**Assignment**
Write the data out verbatim.

# # # # #

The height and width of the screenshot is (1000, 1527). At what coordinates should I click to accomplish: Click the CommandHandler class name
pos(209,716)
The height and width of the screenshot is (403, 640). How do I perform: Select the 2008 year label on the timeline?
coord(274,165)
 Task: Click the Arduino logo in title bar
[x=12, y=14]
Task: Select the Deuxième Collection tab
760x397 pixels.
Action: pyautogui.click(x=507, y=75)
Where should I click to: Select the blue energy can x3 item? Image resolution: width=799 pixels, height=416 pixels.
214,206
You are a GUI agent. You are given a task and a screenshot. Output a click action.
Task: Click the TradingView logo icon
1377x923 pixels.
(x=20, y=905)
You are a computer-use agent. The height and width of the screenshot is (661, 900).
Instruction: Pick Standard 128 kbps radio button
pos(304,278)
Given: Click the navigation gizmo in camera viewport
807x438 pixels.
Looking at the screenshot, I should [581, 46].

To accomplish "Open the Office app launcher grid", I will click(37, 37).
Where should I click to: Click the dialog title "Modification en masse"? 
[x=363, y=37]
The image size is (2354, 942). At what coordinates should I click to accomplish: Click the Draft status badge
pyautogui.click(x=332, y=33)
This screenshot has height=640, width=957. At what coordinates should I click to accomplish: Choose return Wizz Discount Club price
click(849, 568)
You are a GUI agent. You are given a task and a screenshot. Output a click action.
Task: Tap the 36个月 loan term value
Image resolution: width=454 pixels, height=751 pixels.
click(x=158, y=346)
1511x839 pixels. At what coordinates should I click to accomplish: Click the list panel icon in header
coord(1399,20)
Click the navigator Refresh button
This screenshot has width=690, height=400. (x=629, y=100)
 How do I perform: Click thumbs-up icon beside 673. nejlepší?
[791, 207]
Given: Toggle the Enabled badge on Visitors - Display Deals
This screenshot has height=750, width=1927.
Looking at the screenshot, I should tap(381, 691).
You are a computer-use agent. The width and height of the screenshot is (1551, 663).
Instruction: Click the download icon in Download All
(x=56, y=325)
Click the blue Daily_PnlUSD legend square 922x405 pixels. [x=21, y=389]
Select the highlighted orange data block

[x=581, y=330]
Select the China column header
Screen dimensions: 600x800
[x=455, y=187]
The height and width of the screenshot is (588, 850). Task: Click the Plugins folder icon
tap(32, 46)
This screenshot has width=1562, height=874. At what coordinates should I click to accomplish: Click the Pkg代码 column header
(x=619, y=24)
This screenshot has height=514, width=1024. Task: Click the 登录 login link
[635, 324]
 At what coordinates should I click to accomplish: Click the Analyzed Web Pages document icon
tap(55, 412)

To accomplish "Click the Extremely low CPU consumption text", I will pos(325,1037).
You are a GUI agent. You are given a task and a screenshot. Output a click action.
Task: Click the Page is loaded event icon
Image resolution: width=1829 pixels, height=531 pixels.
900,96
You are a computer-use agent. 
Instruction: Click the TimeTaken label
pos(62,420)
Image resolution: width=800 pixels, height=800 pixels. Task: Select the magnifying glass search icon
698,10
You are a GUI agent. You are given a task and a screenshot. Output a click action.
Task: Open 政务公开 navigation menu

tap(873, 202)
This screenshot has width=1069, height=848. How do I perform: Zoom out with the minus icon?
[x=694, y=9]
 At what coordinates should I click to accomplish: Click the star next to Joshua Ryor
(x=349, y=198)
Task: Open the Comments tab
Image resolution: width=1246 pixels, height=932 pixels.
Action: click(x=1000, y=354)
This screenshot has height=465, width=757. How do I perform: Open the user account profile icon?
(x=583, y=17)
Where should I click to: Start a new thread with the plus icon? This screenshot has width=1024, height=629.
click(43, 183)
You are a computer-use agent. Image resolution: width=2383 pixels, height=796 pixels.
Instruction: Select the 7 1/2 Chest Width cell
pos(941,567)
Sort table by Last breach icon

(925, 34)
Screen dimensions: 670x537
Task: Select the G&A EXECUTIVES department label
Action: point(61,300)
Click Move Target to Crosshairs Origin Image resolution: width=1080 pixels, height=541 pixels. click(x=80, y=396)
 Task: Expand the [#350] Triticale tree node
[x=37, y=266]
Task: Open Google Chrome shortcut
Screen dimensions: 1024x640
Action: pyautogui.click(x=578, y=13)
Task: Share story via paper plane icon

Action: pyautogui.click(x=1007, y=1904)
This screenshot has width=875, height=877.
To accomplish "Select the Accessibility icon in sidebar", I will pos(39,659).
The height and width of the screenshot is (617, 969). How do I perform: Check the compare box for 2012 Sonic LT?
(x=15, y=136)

# # # # #

**Answer area**
The height and width of the screenshot is (1000, 1527). At what coordinates should I click to accomplish: Click the CommandHandler class name
pos(209,716)
The height and width of the screenshot is (403, 640). How do I perform: Select the 2008 year label on the timeline?
coord(274,165)
 Task: Click the Arduino logo in title bar
[x=12, y=14]
Task: Select the Deuxième Collection tab
760x397 pixels.
Action: pyautogui.click(x=507, y=75)
Where should I click to: Select the blue energy can x3 item? Image resolution: width=799 pixels, height=416 pixels.
214,206
You are a GUI agent. You are given a task and a screenshot. Output a click action.
Task: Click the TradingView logo icon
1377x923 pixels.
(x=20, y=905)
You are a computer-use agent. The height and width of the screenshot is (661, 900).
Instruction: Pick Standard 128 kbps radio button
pos(304,278)
Given: Click the navigation gizmo in camera viewport
807x438 pixels.
Looking at the screenshot, I should [581, 46].

To accomplish "Open the Office app launcher grid", I will click(37, 37).
Where should I click to: Click the dialog title "Modification en masse"? 
[x=363, y=37]
The image size is (2354, 942). At what coordinates should I click to accomplish: Click the Draft status badge
pyautogui.click(x=332, y=33)
This screenshot has height=640, width=957. At what coordinates should I click to accomplish: Choose return Wizz Discount Club price
click(849, 568)
You are a GUI agent. You are given a task and a screenshot. Output a click action.
Task: Tap the 36个月 loan term value
Image resolution: width=454 pixels, height=751 pixels.
click(x=158, y=346)
1511x839 pixels. At what coordinates should I click to accomplish: Click the list panel icon in header
coord(1399,20)
Click the navigator Refresh button
This screenshot has width=690, height=400. (x=629, y=100)
 How do I perform: Click thumbs-up icon beside 673. nejlepší?
[791, 207]
Given: Toggle the Enabled badge on Visitors - Display Deals
This screenshot has height=750, width=1927.
Looking at the screenshot, I should tap(381, 691).
You are a computer-use agent. The width and height of the screenshot is (1551, 663).
Instruction: Click the download icon in Download All
(x=56, y=325)
Click the blue Daily_PnlUSD legend square 922x405 pixels. [x=21, y=389]
Select the highlighted orange data block

[x=581, y=330]
Select the China column header
Screen dimensions: 600x800
[x=455, y=187]
The height and width of the screenshot is (588, 850). Task: Click the Plugins folder icon
tap(32, 46)
This screenshot has width=1562, height=874. At what coordinates should I click to accomplish: Click the Pkg代码 column header
(x=619, y=24)
This screenshot has height=514, width=1024. Task: Click the 登录 login link
[635, 324]
 At what coordinates should I click to accomplish: Click the Analyzed Web Pages document icon
tap(55, 412)

To accomplish "Click the Extremely low CPU consumption text", I will pos(325,1037).
You are a GUI agent. You are given a task and a screenshot. Output a click action.
Task: Click the Page is loaded event icon
Image resolution: width=1829 pixels, height=531 pixels.
900,96
You are a computer-use agent. 
Instruction: Click the TimeTaken label
pos(62,420)
Image resolution: width=800 pixels, height=800 pixels. Task: Select the magnifying glass search icon
698,10
You are a GUI agent. You are given a task and a screenshot. Output a click action.
Task: Open 政务公开 navigation menu

tap(873, 202)
This screenshot has width=1069, height=848. How do I perform: Zoom out with the minus icon?
[x=694, y=9]
 At what coordinates should I click to accomplish: Click the star next to Joshua Ryor
(x=349, y=198)
Task: Open the Comments tab
Image resolution: width=1246 pixels, height=932 pixels.
Action: click(x=1000, y=354)
This screenshot has height=465, width=757. How do I perform: Open the user account profile icon?
(x=583, y=17)
Where should I click to: Start a new thread with the plus icon? This screenshot has width=1024, height=629.
click(43, 183)
You are a computer-use agent. Image resolution: width=2383 pixels, height=796 pixels.
Instruction: Select the 7 1/2 Chest Width cell
pos(941,567)
Sort table by Last breach icon

(925, 34)
Screen dimensions: 670x537
Task: Select the G&A EXECUTIVES department label
Action: point(61,300)
Click Move Target to Crosshairs Origin Image resolution: width=1080 pixels, height=541 pixels. click(x=80, y=396)
 Task: Expand the [#350] Triticale tree node
[x=37, y=266]
Task: Open Google Chrome shortcut
Screen dimensions: 1024x640
Action: pyautogui.click(x=578, y=13)
Task: Share story via paper plane icon

Action: pyautogui.click(x=1007, y=1904)
This screenshot has width=875, height=877.
To accomplish "Select the Accessibility icon in sidebar", I will pos(39,659).
The height and width of the screenshot is (617, 969). How do I perform: Check the compare box for 2012 Sonic LT?
(x=15, y=136)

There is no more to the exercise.